Bryn Mawr Family Practice adopted the group model about 18 months ago, said physician Joseph A. Greco, the program's director. Getting the program going involved everyone from secretaries to medical residents.

"We educated ourselves and set up a multidisciplinary group and said, how do we change the work flow and share patient care," said Greco. "We had to change the tire while going down the road."

Most groups focus on specific diseases or chronic illnesses like high blood pressure, diabetes, or arthritis. And that is how Greco and his team began. But over time, they have refined their appointments to cover topics that appealed to more patients while still including chronic problems like diabetes and blood pressure.

April's meeting, for instance, was about numbers, from blood pressure to body mass index. May's was focused on nutrition - counting calories and grams of sugar and the benefits of organic vs. nonorganic foods. (Not much different nutritionally; wash both thoroughly)

"We constantly find out from the group what tools they need," Glusman said. "The goal is to meet our patients' needs."

Patients must sign up for each session and pay their insurance co-pay.
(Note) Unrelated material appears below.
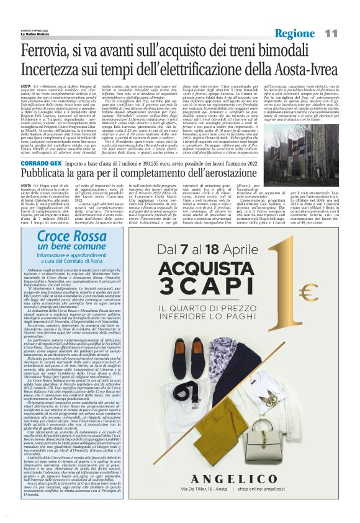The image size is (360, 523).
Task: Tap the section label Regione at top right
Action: click(294, 32)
If someone registers but doesn't attend, a staff member will follow up with the patient.

Before the 90-minute session begins, each participant has a one-on-one visit with a nurse or doctor in which vital signs can be checked and patients assessed to ensure that they have no acute issues.

The main goal of each session is education. But patients also enjoy support and camaraderie from one other.

"It's being together with someone else who has your problem or who may be at a different part of the spectrum than you," Rubin said. "It's being there with someone who can understand what you are going through."

Jacqueline Reid, who attended the May appointment, appreciated knowing that she wasn't alone in trying to eat right. A diabetic, Reid struggles to keep her sugar levels in control and is so conscientious about reading labels that she says no one will go food shopping with her.

"I'm trying to figure out good things to eat," Reid said. "It's not easy and takes a lot of effort on my part. You think you're doing OK but you're not. It is nice to see that there are other people struggling and that I am not the only one."

May's group session wasn't Reid's first, and she intends to continue attending.

"I always get what I expected," Reid said. "I definitely would tell people to come. If you want to be enlightened about something, you have to go to these sessions. Whatever they have to offer, my ears are open."